The National Federation of Independent Business is endorsing Republicans over Democrats by a better than 10-1 margin in congressional races this year. But when the small business group needed someone to head its campaign for rolling back federal regulations, it turned to former Democratic Sen. Blanche Lincoln of Arkansas.

Ms. Lincoln lost her seat in 2010 in an avalanche of defeats for vanishing Southern Democrats. In part it was because conservatives believed she was too close to President Obama and liberals thought she was too distant from Democratic issues.

Ms. Lincoln doesn’t feel strange joining the NFIB’s cause and bringing her centrist approach to efforts to stop what it calls a tidal wave of federal regulations.
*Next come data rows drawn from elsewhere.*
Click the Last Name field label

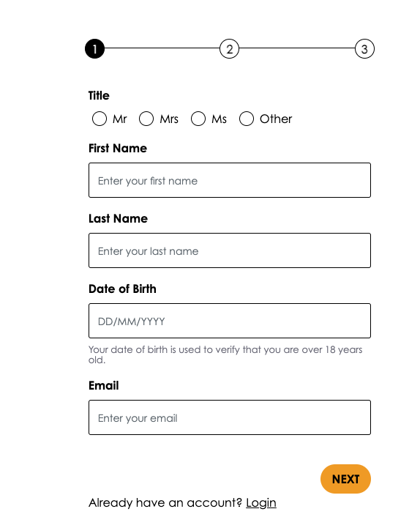pos(118,219)
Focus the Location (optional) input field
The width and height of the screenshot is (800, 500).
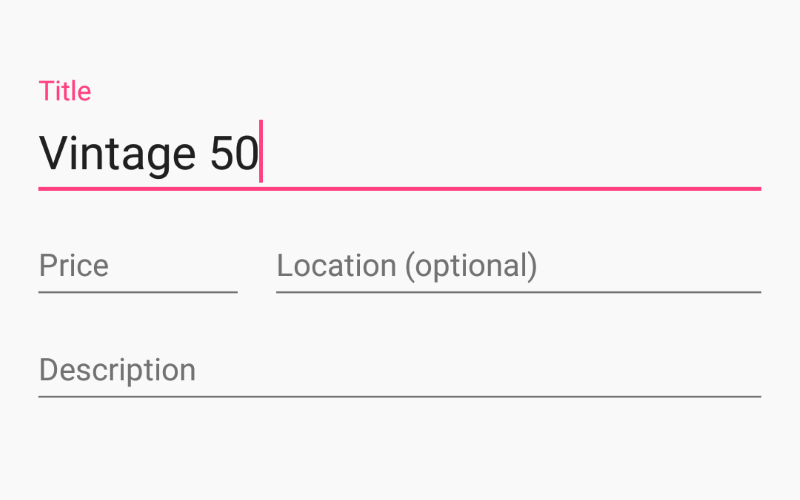tap(518, 266)
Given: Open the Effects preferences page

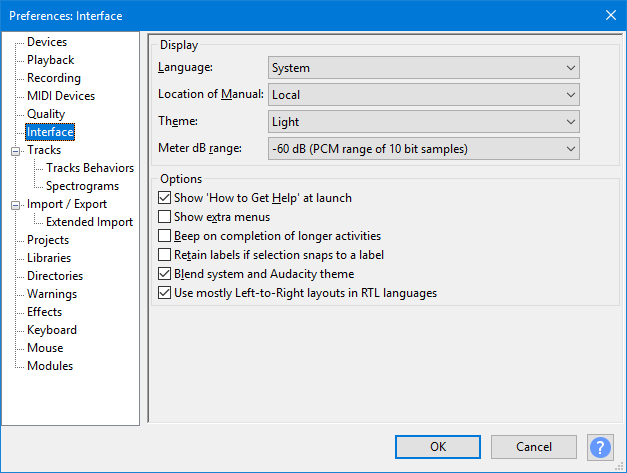Looking at the screenshot, I should click(44, 312).
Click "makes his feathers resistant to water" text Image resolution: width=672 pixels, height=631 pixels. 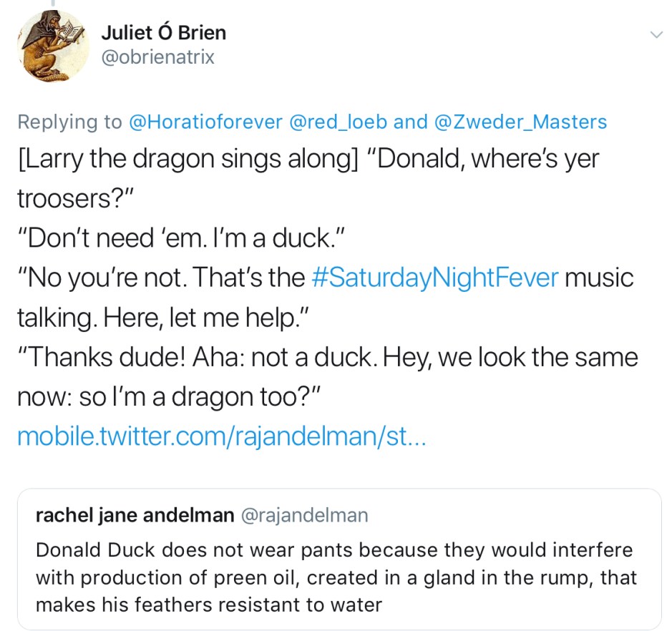coord(208,605)
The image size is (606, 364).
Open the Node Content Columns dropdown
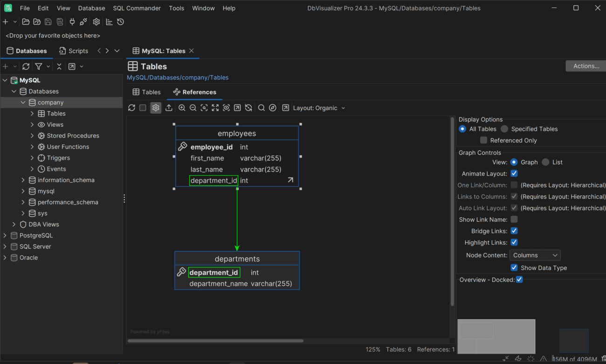pyautogui.click(x=535, y=255)
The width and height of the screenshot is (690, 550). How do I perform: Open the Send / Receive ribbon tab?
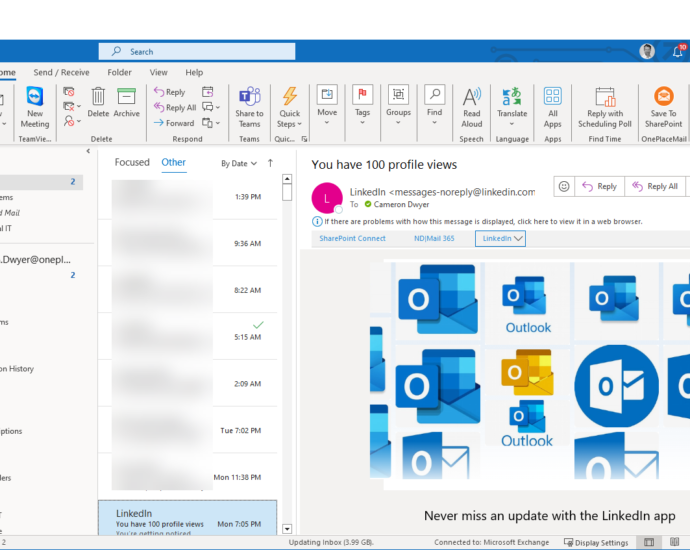click(61, 72)
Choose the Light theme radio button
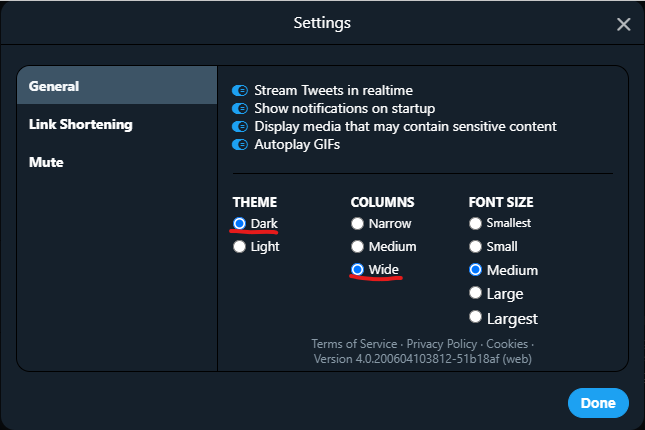 tap(239, 246)
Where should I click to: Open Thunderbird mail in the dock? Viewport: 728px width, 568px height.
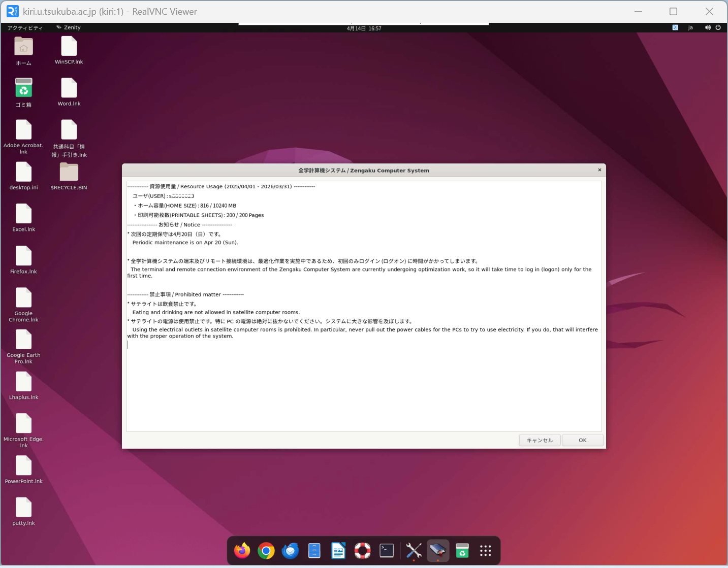290,551
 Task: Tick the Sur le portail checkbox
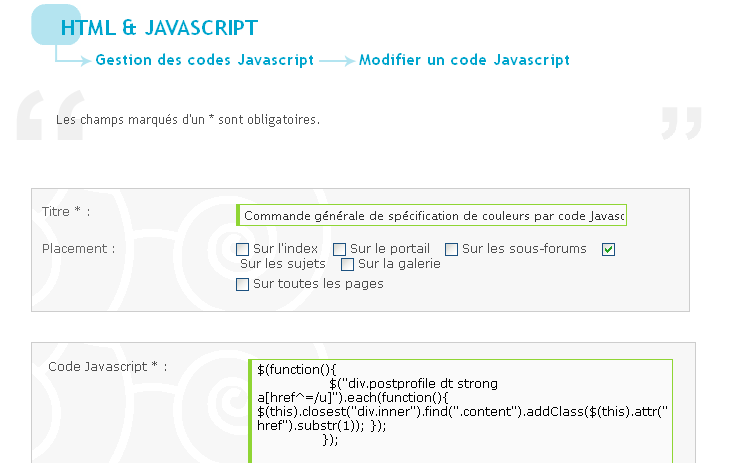coord(340,249)

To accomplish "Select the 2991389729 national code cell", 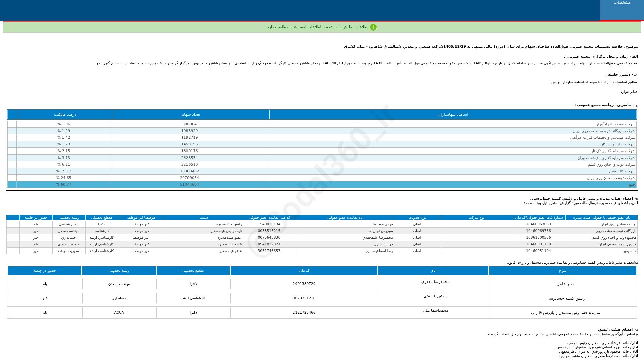I will [x=304, y=284].
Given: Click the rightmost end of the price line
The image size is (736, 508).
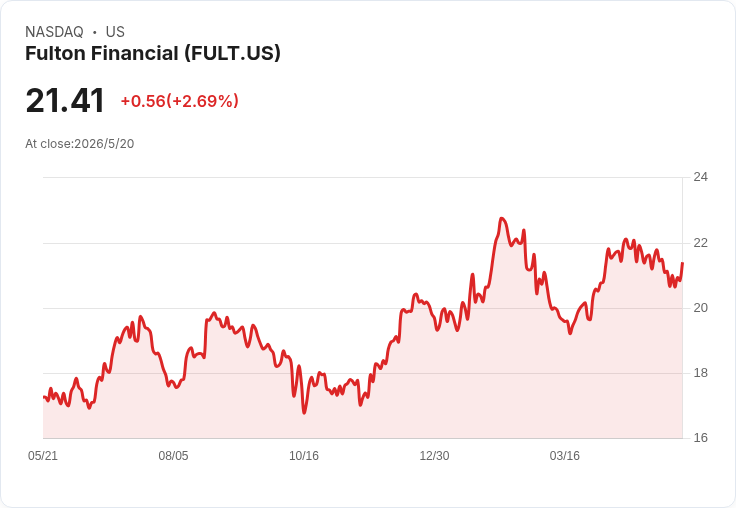Looking at the screenshot, I should coord(682,263).
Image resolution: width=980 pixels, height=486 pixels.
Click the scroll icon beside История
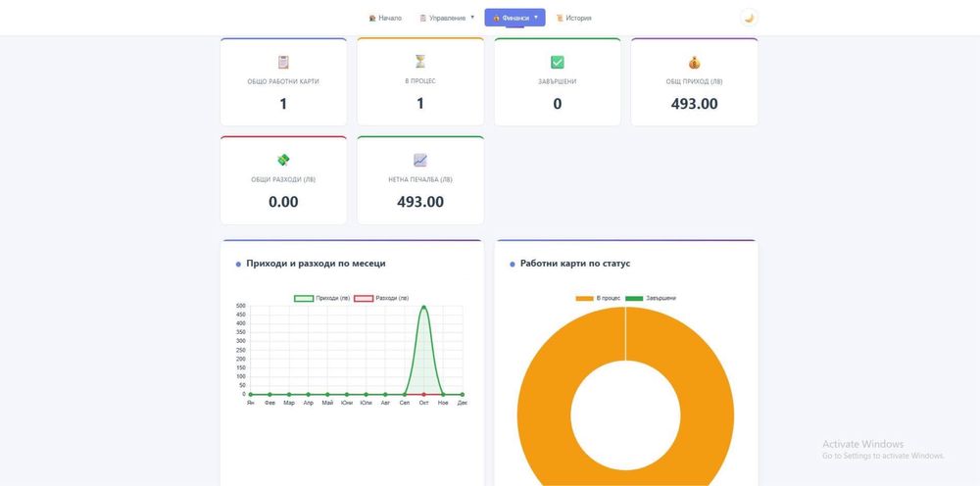click(x=560, y=18)
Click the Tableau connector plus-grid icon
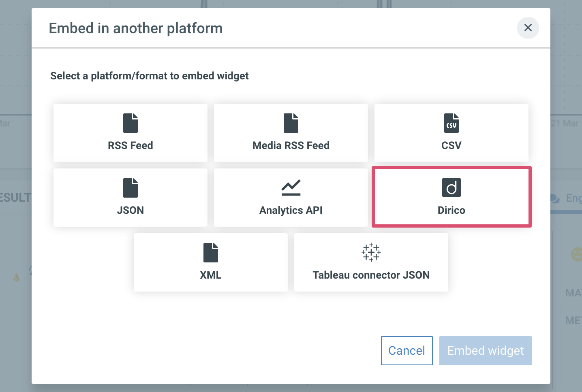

She says there’s “a place for compromise” and calls herself “a problem-solving Democrat.”


Historically black colleges given $228 million in grants

The Education Department is awarding $228 million in grants to historically black colleges and universities.

The five-year grants will go to schools in 19 states plus the District of Columbia and the U.S. Virgin Islands. Schools can use the money to expand their campuses, acquire science equipment, develop counseling programs and train faculty.

Education Secretary Arne Duncan says the grants will enable historically black colleges to help students who grapple with financial challenges as they pursue post-secondary education.

Most of the schools receiving grants are in the South.

The largest grants will go to Florida A&M University in Tallahassee; Southern University and A&M College in Baton Rouge, La.; Jackson State University in Jackson, Miss.; and St. Philip’s College in San Antonio. Those schools will receive more than $5 million each.


Court ruling reverses decision over election ads

An appeals court has reversed a lower court ruling that likely would have led to greater disclosure of who is paying for certain election ads.

In March, U.S. District Judge Amy Berman Jackson ruled that the Federal Election Commission overstepped its bounds in allowing groups that fund certain election ads to keep their financiers anonymous.

But Tuesday’s ruling by a panel of the U.S. Court of Appeals for the District of Columbia sent the case back to Judge Jackson — with instructions to refer the matter to the FEC for further consideration.